What is the value of x + y in the solution to the system of equations below?
x + 8y = 2
y = -0.25x
I just need the best explanation so i can do all my other problems cause im confused.
multiply the second equation by 4
4y=-x or x+4y=0
so now you have
x+8y=2
x+4y=0
subtract the second equation from the first.
4y=2
y=1/2 then solve for x
x+4y=0 or x=-2
With substitution:
x + 8(-.025x) = 2
x + -.2x = 2
.8x = 2
x = 2/.8 = 2.5
x + 8y = 2
y = -0.25x
Substitute.
x + 8(-0.25x) = 2
x - 2 = 2
x = 4
Wow: three answers. Edgard, recommend you do some checking of the answers, that checking will teach you some algebra.
Ms Sue, yours should read:
x-2x=2
x=-2
Dr M: you didn't multipy .25 correctly...
Thanks, Bobpursley. I goofed!
To find the value of x + y in the solution to the system of equations, we need to first solve the system.
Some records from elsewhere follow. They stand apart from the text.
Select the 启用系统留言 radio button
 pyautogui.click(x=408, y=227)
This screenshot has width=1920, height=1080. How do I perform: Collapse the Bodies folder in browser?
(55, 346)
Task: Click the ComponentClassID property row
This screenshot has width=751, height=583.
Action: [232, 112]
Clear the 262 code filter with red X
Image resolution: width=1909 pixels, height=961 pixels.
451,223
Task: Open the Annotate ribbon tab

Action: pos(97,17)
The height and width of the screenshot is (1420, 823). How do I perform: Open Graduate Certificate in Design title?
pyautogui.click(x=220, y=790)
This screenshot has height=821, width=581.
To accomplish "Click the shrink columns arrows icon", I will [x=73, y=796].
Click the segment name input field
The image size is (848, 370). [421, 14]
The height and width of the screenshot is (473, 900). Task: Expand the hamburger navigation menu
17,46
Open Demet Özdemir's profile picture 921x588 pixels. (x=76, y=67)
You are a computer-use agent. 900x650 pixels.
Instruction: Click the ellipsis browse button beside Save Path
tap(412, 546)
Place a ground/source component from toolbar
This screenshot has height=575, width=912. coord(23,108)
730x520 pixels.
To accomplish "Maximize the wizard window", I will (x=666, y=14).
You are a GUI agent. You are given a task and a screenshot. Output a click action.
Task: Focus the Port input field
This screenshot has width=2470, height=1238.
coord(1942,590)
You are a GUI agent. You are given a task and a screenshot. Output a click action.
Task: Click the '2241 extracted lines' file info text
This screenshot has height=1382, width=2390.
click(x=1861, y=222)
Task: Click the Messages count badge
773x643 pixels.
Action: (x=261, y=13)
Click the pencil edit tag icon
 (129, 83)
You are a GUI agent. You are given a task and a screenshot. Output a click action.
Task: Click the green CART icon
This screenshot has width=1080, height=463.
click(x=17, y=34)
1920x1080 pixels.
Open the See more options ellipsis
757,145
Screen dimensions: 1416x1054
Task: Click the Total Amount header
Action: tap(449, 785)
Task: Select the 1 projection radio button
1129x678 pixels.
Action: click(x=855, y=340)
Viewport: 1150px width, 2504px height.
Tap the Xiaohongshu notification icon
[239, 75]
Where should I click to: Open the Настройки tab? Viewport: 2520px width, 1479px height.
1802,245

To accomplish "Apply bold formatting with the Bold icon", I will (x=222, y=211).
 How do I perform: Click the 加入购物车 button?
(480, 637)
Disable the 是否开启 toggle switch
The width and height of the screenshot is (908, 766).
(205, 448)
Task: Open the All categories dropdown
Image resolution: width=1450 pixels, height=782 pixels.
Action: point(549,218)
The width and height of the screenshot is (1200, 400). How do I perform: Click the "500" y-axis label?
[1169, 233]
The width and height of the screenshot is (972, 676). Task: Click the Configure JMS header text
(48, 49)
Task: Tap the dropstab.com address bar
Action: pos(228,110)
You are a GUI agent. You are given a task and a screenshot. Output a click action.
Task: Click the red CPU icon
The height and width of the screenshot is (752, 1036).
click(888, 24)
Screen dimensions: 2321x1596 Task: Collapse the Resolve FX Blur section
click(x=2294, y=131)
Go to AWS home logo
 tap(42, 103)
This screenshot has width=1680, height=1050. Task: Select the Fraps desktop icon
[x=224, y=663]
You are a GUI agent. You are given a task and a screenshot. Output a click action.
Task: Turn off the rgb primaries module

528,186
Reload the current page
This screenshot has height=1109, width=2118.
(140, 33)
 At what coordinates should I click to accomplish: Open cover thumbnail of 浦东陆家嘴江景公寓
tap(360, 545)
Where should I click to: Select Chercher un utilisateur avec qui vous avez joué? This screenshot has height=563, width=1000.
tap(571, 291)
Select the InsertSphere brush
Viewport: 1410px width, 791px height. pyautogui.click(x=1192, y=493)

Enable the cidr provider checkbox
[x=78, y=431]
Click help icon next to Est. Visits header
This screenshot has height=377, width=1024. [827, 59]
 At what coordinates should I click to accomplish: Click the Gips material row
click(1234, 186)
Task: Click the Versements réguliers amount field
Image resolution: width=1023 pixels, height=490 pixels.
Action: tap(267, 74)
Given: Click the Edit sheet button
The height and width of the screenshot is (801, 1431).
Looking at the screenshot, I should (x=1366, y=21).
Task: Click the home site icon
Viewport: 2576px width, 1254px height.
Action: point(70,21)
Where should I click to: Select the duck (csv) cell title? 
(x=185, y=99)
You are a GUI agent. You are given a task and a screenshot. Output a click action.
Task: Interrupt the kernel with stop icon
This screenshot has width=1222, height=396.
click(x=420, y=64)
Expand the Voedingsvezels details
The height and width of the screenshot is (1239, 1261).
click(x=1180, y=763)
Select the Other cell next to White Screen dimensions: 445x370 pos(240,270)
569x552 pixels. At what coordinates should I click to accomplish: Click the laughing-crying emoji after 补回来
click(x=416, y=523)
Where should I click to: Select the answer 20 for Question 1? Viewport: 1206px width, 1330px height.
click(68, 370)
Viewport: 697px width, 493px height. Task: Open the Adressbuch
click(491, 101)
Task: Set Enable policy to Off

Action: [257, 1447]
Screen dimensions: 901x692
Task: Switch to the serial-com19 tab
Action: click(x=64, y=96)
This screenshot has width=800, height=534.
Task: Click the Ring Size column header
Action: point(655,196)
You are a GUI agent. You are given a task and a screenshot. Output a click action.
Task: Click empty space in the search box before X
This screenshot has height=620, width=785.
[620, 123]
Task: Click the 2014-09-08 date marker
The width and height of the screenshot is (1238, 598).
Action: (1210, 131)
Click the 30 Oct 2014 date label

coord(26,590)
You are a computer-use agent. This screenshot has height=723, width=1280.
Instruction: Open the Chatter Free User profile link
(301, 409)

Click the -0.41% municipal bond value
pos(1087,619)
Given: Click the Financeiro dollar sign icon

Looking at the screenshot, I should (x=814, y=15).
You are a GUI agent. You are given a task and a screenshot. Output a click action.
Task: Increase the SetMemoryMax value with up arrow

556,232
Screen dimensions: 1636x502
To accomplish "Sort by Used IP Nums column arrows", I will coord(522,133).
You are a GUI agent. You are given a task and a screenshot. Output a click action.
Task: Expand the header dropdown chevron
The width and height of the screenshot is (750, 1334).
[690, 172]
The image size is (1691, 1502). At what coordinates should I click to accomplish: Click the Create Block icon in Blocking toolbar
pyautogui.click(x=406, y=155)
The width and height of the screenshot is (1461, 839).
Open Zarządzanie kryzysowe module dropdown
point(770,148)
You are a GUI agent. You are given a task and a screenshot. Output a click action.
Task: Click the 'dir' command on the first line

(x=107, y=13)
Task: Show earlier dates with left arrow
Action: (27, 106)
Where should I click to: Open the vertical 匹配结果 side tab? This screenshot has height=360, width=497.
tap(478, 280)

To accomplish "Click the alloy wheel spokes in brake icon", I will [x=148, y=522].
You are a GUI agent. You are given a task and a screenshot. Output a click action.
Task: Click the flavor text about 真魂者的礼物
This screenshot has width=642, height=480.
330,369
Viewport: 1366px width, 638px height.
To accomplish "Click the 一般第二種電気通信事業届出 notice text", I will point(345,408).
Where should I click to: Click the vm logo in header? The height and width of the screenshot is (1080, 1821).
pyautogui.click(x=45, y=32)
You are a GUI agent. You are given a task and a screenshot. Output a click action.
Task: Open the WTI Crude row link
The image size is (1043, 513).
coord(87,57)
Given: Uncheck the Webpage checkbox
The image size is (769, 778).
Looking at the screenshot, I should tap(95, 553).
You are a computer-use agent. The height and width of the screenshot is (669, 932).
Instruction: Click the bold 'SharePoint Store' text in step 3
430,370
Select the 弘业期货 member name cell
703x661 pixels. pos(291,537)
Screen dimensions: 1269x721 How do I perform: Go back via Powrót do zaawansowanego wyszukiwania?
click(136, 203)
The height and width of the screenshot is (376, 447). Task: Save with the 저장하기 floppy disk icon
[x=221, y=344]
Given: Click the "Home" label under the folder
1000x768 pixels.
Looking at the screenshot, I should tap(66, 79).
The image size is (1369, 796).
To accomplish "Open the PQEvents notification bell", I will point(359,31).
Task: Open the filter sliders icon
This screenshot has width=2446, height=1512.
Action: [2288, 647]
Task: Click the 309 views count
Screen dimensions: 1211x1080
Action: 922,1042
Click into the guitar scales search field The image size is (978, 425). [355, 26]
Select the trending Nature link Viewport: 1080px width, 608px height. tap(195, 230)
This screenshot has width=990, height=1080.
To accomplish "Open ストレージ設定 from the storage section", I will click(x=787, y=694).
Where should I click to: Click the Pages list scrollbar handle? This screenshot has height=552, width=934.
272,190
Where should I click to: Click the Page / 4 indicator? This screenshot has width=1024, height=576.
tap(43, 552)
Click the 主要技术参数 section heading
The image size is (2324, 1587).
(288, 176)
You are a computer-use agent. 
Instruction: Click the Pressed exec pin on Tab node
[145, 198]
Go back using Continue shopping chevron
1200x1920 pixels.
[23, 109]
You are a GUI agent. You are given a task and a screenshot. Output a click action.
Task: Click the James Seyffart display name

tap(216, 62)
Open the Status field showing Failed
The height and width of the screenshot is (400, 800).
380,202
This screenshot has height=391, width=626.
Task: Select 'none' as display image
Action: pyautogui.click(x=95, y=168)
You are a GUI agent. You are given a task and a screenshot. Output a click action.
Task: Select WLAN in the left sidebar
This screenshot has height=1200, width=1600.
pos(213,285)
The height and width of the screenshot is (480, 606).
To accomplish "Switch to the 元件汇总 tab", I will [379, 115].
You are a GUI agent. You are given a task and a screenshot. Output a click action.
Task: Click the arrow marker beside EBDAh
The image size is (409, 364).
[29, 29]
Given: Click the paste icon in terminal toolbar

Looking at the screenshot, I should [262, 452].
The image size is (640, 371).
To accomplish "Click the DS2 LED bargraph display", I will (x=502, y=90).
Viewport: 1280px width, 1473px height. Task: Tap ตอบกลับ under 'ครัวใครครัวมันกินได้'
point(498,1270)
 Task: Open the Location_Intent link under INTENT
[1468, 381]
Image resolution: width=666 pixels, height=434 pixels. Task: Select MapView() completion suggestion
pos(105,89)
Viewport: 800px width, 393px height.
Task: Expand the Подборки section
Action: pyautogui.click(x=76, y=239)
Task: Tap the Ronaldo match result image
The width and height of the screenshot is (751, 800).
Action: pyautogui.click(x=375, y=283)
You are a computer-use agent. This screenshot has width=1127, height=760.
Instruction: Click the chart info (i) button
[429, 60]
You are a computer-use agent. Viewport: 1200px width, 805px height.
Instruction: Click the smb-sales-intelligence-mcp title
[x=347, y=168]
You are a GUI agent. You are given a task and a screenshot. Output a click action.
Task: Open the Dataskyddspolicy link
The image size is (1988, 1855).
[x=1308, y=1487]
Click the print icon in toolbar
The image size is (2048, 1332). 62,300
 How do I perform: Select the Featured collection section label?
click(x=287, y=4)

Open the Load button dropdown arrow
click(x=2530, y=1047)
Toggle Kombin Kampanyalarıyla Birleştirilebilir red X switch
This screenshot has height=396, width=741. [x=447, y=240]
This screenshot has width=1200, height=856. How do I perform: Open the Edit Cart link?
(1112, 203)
Here's how you can do it step by step:
1. Start with the two equations:
x + 8y = 2 (Equation 1)
y = -0.25x (Equation 2)
2. Since Equation 2 already expresses y in terms of x, we can substitute this expression into Equation 1. Replace y in Equation 1 with -0.25x:
x + 8(-0.25x) = 2
3. Simplify the equation by distributing 8 through -0.25x:
x - 2x = 2
4. Combine like terms on the left side of the equation:
-x = 2
5. To isolate x, multiply both sides of the equation by -1:
x = -2
6. Now that we have found the value of x, we can substitute it back into either equation to find the value of y. Let's use Equation 2:
y = -0.25(-2)
y = 0.5
7. So, the solution to the system of equations is x = -2 and y = 0.5.
8. Finally, to find the value of x + y, simply substitute the values we found into the expression:
(-2) + (0.5) = -1.5
Therefore, the value of x + y in the solution to the system of equations is -1.5.